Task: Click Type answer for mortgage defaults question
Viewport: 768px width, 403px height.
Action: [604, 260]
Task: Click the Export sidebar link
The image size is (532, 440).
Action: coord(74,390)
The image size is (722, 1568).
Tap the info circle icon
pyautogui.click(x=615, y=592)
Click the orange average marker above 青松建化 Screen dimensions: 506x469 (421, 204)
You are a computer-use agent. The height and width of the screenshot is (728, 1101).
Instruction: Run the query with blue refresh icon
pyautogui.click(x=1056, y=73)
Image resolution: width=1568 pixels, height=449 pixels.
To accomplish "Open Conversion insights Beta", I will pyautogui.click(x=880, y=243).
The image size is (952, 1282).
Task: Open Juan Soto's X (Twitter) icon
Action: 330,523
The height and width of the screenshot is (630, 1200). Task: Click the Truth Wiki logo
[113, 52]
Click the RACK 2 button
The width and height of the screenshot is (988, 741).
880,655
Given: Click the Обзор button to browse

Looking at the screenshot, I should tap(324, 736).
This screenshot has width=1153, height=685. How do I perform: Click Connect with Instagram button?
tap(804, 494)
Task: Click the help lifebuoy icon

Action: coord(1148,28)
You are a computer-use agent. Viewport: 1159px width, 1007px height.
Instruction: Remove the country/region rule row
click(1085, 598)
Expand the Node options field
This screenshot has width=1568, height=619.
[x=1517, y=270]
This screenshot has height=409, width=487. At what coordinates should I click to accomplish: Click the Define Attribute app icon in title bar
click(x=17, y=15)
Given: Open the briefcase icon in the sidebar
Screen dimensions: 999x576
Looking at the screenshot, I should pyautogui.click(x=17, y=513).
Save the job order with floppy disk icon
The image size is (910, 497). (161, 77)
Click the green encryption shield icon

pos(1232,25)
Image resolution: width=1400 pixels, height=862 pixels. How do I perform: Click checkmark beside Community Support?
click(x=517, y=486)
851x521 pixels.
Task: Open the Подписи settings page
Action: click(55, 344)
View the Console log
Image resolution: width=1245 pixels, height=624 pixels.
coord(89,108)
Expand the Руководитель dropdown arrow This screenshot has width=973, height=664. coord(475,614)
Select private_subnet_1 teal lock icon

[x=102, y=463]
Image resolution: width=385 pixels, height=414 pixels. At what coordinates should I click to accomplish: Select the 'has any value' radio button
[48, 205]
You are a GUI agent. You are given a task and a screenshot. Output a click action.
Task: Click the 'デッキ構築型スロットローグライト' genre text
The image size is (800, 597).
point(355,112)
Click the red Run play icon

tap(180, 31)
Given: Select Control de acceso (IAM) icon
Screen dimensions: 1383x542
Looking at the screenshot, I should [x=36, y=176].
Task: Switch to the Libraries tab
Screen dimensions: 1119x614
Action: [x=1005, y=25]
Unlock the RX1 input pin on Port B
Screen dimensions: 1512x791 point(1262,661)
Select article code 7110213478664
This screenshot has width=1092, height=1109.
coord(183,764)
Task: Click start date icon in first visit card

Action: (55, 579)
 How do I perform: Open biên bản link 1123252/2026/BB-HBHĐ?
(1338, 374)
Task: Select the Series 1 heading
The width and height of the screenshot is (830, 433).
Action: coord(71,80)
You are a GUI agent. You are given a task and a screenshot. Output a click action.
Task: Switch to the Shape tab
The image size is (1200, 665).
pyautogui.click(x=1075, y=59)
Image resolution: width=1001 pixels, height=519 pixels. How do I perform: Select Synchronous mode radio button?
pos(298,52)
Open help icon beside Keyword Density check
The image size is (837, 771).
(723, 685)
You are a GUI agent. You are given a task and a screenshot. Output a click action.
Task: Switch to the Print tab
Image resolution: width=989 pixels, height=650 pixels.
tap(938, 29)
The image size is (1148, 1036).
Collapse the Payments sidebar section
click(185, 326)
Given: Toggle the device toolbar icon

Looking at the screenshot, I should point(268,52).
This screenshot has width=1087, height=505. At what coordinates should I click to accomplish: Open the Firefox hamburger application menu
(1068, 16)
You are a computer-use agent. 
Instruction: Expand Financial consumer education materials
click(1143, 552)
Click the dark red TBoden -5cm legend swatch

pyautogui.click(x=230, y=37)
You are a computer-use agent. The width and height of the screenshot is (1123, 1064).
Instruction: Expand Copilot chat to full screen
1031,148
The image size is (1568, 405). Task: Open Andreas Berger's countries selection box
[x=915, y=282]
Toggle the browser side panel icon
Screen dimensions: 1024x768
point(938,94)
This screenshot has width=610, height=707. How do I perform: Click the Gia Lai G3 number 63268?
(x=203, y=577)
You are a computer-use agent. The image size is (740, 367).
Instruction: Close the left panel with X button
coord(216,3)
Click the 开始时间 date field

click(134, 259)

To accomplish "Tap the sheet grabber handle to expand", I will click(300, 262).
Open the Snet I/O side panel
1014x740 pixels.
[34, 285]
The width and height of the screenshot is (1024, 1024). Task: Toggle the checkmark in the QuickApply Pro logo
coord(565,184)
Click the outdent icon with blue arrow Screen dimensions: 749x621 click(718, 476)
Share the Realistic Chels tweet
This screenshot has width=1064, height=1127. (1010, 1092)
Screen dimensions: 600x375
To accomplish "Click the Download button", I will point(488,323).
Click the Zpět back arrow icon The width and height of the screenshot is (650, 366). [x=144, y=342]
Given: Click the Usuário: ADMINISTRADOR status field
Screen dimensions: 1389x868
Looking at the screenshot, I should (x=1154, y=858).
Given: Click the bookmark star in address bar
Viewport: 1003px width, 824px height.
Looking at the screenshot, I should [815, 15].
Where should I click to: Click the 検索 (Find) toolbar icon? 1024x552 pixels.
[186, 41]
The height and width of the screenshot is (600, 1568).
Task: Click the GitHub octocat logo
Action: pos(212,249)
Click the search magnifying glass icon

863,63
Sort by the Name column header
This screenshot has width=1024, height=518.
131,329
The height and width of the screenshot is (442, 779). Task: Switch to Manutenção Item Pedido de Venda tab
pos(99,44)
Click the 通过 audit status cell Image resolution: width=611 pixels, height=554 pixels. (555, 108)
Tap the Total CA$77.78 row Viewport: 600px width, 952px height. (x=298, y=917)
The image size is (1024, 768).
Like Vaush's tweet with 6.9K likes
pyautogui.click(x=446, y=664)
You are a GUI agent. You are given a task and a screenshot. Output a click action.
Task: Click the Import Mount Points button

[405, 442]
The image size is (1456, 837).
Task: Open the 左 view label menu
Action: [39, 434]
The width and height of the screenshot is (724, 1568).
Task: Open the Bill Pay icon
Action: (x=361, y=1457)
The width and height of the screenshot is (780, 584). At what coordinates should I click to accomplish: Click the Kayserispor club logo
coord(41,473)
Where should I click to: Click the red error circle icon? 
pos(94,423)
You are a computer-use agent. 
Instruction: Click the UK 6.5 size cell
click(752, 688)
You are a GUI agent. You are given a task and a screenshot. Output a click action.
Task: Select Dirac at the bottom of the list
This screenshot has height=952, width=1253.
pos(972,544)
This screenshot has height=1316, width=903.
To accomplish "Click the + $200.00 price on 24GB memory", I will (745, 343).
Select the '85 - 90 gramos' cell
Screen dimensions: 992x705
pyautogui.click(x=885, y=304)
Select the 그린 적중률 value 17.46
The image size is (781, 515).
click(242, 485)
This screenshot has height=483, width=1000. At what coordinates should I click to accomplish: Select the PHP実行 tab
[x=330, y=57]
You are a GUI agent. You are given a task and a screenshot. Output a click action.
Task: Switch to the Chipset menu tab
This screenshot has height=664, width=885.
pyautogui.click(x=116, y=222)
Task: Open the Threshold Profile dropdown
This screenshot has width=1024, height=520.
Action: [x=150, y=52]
········
■ To do ■
Looking at the data above, work out how many lines contain "arrow" and answer with the figure only.

■ Reply ■
3